** Exercise inputs **

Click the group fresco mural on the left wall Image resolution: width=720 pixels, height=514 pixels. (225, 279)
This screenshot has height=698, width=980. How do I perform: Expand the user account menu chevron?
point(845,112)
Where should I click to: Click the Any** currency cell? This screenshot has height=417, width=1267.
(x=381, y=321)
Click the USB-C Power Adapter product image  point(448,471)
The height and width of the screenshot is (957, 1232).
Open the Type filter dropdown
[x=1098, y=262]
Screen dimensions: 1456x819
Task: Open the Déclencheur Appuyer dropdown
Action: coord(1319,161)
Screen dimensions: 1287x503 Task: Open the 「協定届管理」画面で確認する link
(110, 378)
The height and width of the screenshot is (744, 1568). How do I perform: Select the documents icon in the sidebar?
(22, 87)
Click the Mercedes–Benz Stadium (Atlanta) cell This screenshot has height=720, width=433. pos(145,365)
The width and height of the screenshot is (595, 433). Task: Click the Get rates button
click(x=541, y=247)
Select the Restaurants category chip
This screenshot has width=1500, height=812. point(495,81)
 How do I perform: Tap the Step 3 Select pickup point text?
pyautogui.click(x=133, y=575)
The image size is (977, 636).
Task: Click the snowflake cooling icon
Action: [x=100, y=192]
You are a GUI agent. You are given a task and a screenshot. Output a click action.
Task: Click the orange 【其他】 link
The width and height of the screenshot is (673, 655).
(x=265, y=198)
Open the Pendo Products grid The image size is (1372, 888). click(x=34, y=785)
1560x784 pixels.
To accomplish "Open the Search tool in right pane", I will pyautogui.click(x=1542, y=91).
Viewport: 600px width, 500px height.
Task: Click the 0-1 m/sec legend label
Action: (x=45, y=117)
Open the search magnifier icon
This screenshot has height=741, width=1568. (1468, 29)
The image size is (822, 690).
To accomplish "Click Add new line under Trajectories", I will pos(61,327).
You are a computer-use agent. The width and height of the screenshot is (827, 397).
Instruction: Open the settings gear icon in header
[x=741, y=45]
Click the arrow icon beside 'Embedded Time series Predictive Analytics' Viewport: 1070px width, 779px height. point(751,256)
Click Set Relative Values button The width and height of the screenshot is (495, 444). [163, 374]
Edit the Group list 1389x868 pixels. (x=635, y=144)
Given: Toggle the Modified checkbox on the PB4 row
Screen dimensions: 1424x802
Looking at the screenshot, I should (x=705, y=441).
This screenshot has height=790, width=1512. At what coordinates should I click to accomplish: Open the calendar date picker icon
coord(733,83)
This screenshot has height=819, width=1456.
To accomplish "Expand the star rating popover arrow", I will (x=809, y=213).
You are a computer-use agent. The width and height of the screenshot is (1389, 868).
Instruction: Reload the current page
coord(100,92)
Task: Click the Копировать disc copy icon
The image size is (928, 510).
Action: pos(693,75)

** Objective **
Lay out the entries above as a numbered list, leaving out any blank lines.

** Worked solution **
1. Click the group fresco mural on the left wall Image resolution: width=720 pixels, height=514 pixels. (225, 279)
2. This screenshot has height=698, width=980. How do I perform: Expand the user account menu chevron?
3. point(845,112)
4. Where should I click to: Click the Any** currency cell? This screenshot has height=417, width=1267.
5. (x=381, y=321)
6. Click the USB-C Power Adapter product image  point(448,471)
7. The height and width of the screenshot is (957, 1232).
8. Open the Type filter dropdown
9. [x=1098, y=262]
10. Screen dimensions: 1456x819
11. Task: Open the Déclencheur Appuyer dropdown
12. Action: coord(1319,161)
13. Screen dimensions: 1287x503 Task: Open the 「協定届管理」画面で確認する link
14. (110, 378)
15. The height and width of the screenshot is (744, 1568). How do I perform: Select the documents icon in the sidebar?
16. (22, 87)
17. Click the Mercedes–Benz Stadium (Atlanta) cell This screenshot has height=720, width=433. pos(145,365)
18. The width and height of the screenshot is (595, 433). Task: Click the Get rates button
19. click(x=541, y=247)
20. Select the Restaurants category chip
21. This screenshot has width=1500, height=812. point(495,81)
22.  How do I perform: Tap the Step 3 Select pickup point text?
23. pyautogui.click(x=133, y=575)
24. The image size is (977, 636).
25. Task: Click the snowflake cooling icon
26. Action: [x=100, y=192]
27. You are a GUI agent. You are given a task and a screenshot. Output a click action.
28. Task: Click the orange 【其他】 link
29. The width and height of the screenshot is (673, 655).
30. (x=265, y=198)
31. Open the Pendo Products grid The image size is (1372, 888). click(x=34, y=785)
32. 1560x784 pixels.
33. To accomplish "Open the Search tool in right pane", I will pyautogui.click(x=1542, y=91).
34. Viewport: 600px width, 500px height.
35. Task: Click the 0-1 m/sec legend label
36. Action: (x=45, y=117)
37. Open the search magnifier icon
38. This screenshot has height=741, width=1568. (1468, 29)
39. The image size is (822, 690).
40. To accomplish "Click Add new line under Trajectories", I will pos(61,327).
41. You are a computer-use agent. The width and height of the screenshot is (827, 397).
42. Instruction: Open the settings gear icon in header
43. [x=741, y=45]
44. Click the arrow icon beside 'Embedded Time series Predictive Analytics' Viewport: 1070px width, 779px height. point(751,256)
45. Click Set Relative Values button The width and height of the screenshot is (495, 444). [163, 374]
46. Edit the Group list 1389x868 pixels. (x=635, y=144)
47. Given: Toggle the Modified checkbox on the PB4 row
48. Screen dimensions: 1424x802
49. Looking at the screenshot, I should (x=705, y=441).
50. This screenshot has height=790, width=1512. At what coordinates should I click to accomplish: Open the calendar date picker icon
51. coord(733,83)
52. This screenshot has height=819, width=1456.
53. To accomplish "Expand the star rating popover arrow", I will (x=809, y=213).
54. You are a computer-use agent. The width and height of the screenshot is (1389, 868).
55. Instruction: Reload the current page
56. coord(100,92)
57. Task: Click the Копировать disc copy icon
58. The image size is (928, 510).
59. Action: pos(693,75)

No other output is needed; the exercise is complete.